Required action: Search the records for the word "each" and copy every line in which it occurs.

Records supplied:
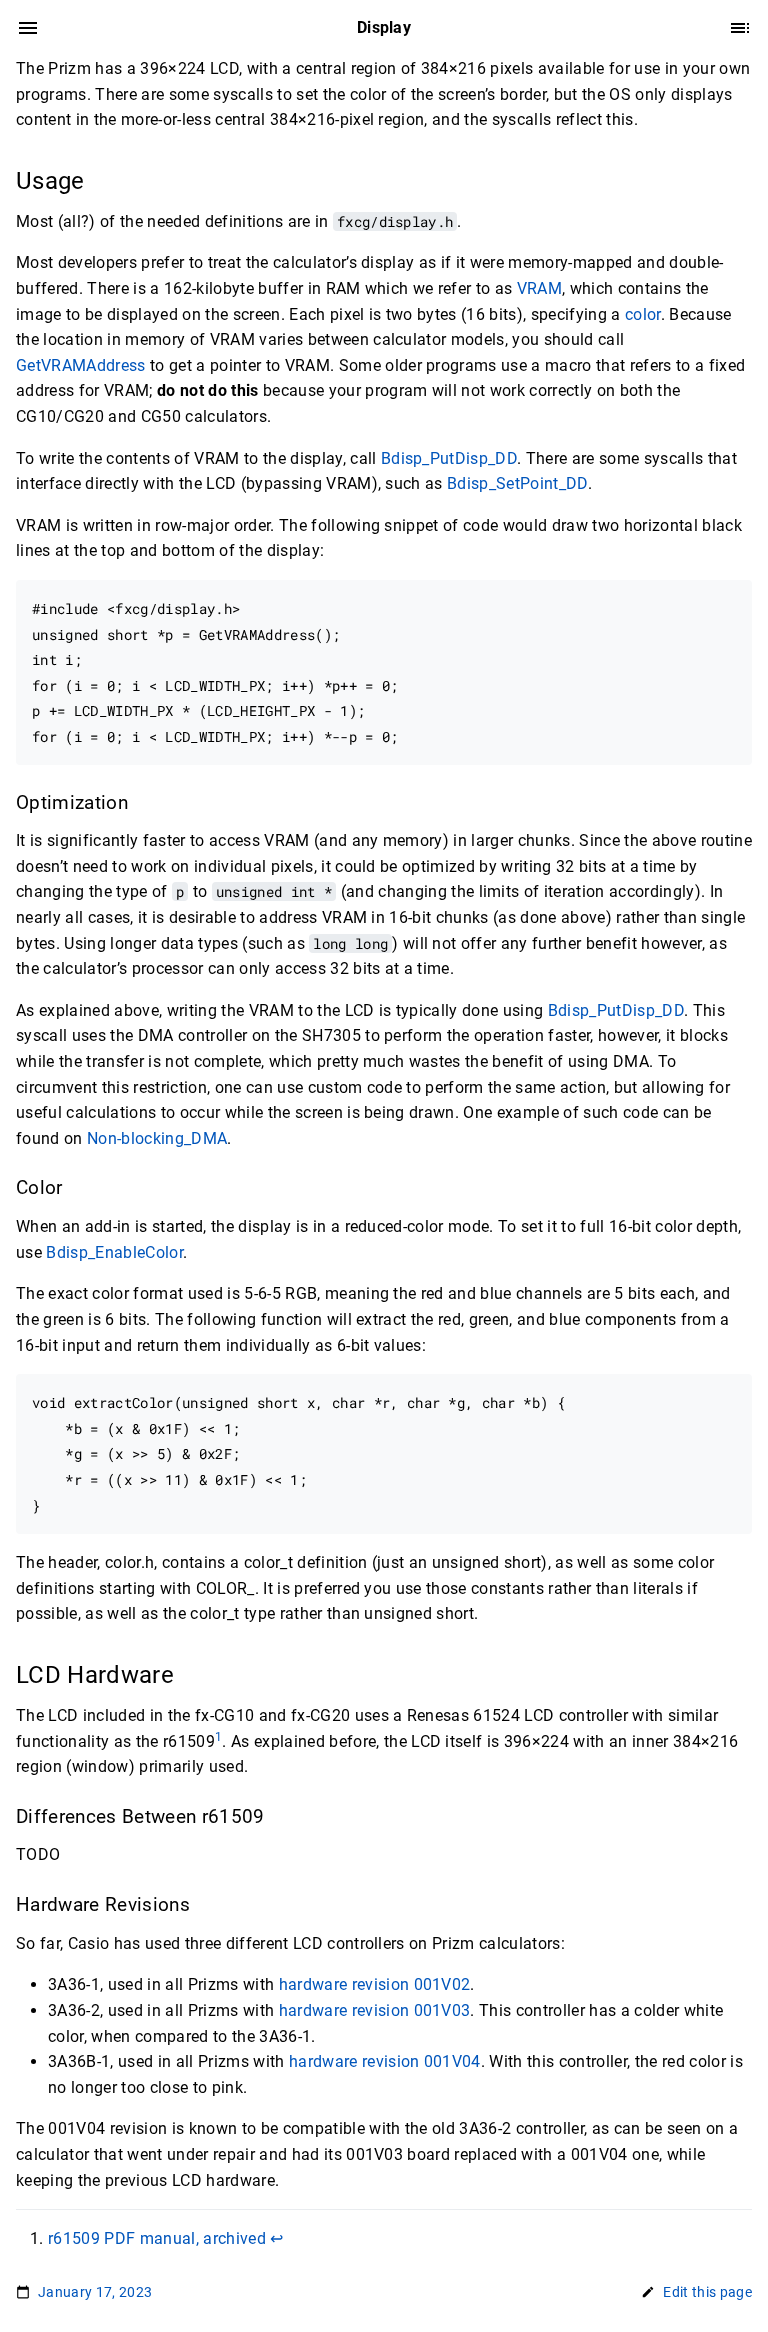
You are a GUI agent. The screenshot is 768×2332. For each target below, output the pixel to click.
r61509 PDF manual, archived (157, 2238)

* * *

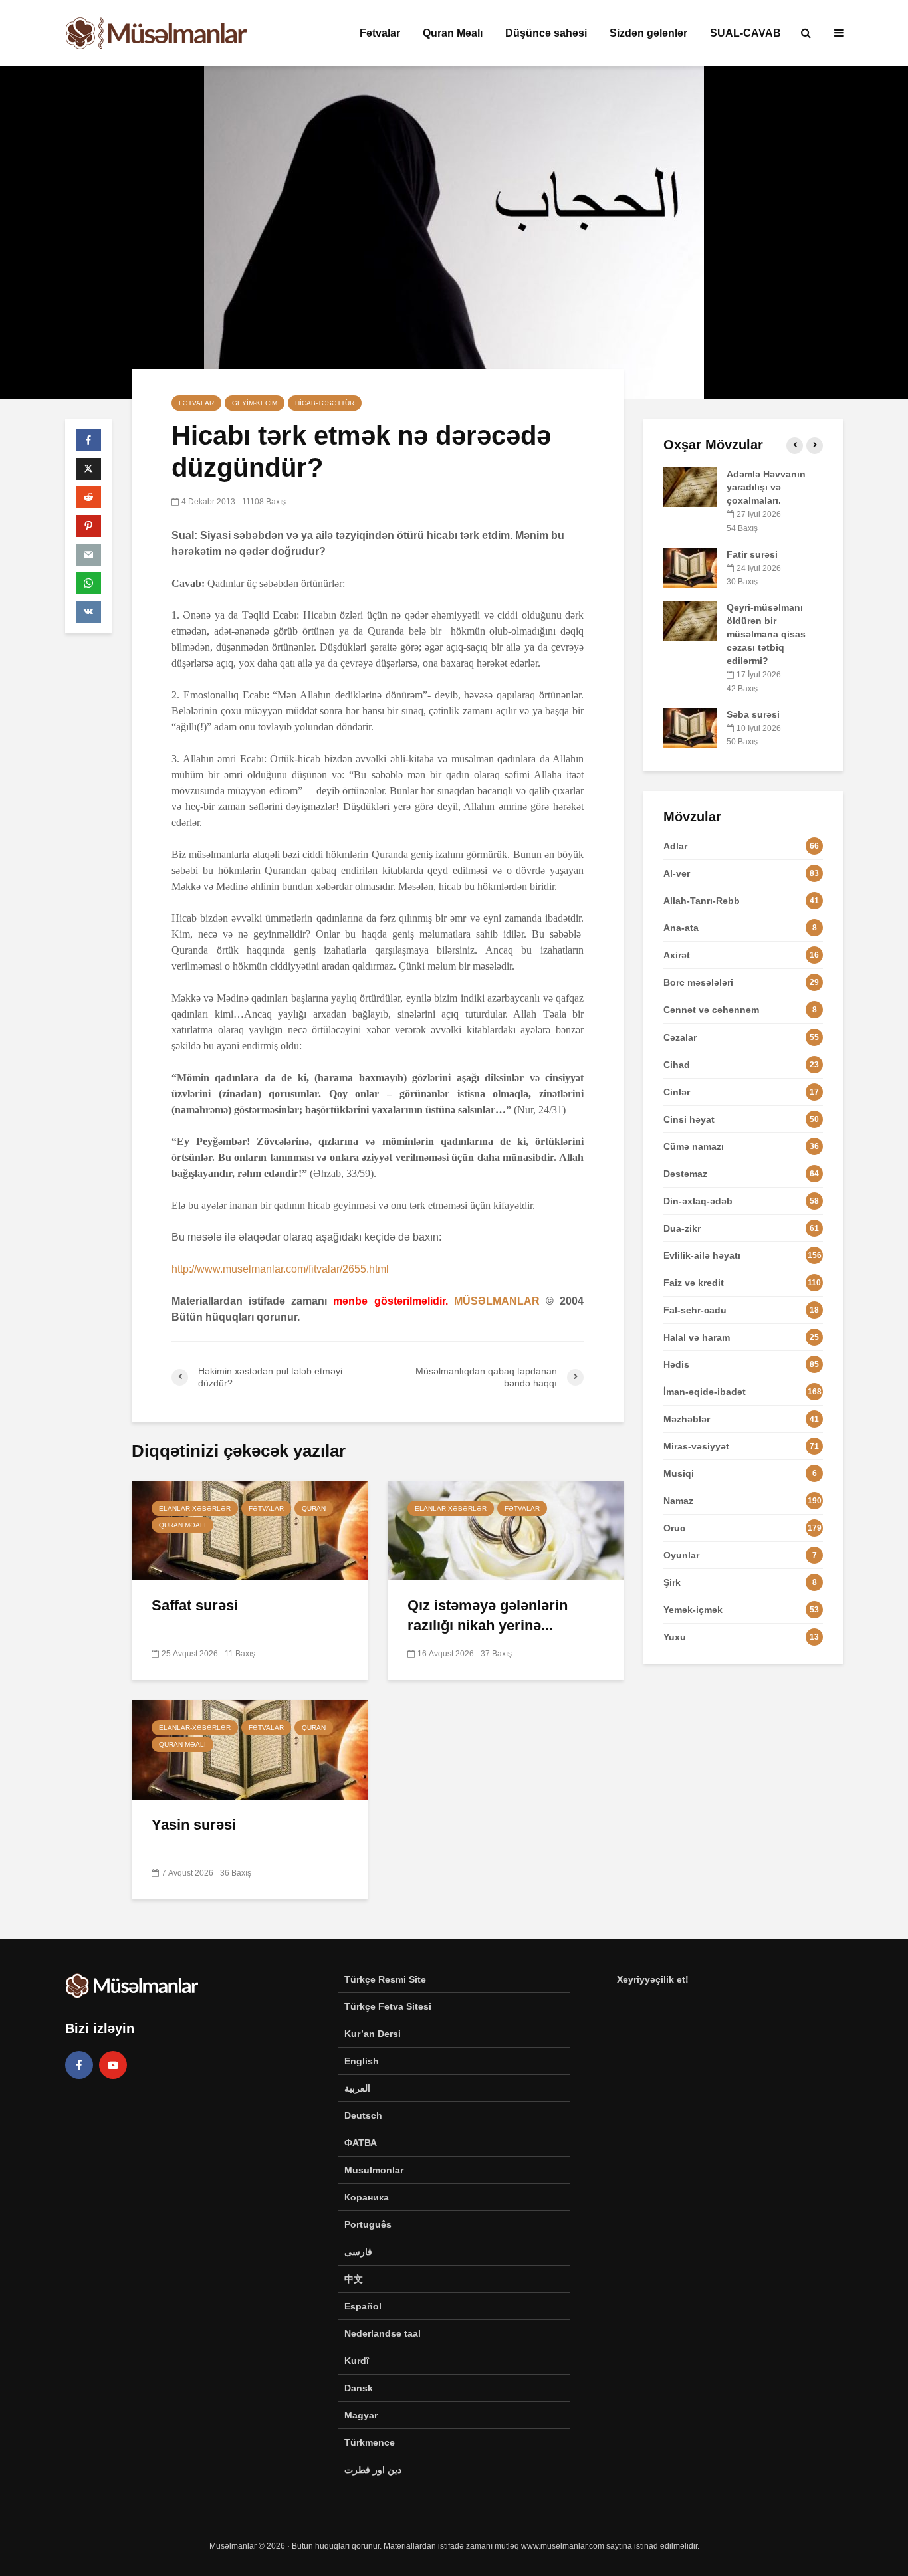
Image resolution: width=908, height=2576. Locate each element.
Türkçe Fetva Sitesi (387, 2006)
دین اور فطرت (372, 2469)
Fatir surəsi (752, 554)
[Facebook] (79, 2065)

Your response:
You are a GUI agent. The screenshot is 768×2332. For each target below, output the pixel to click.
Image resolution: width=908, height=2576. Locate each element.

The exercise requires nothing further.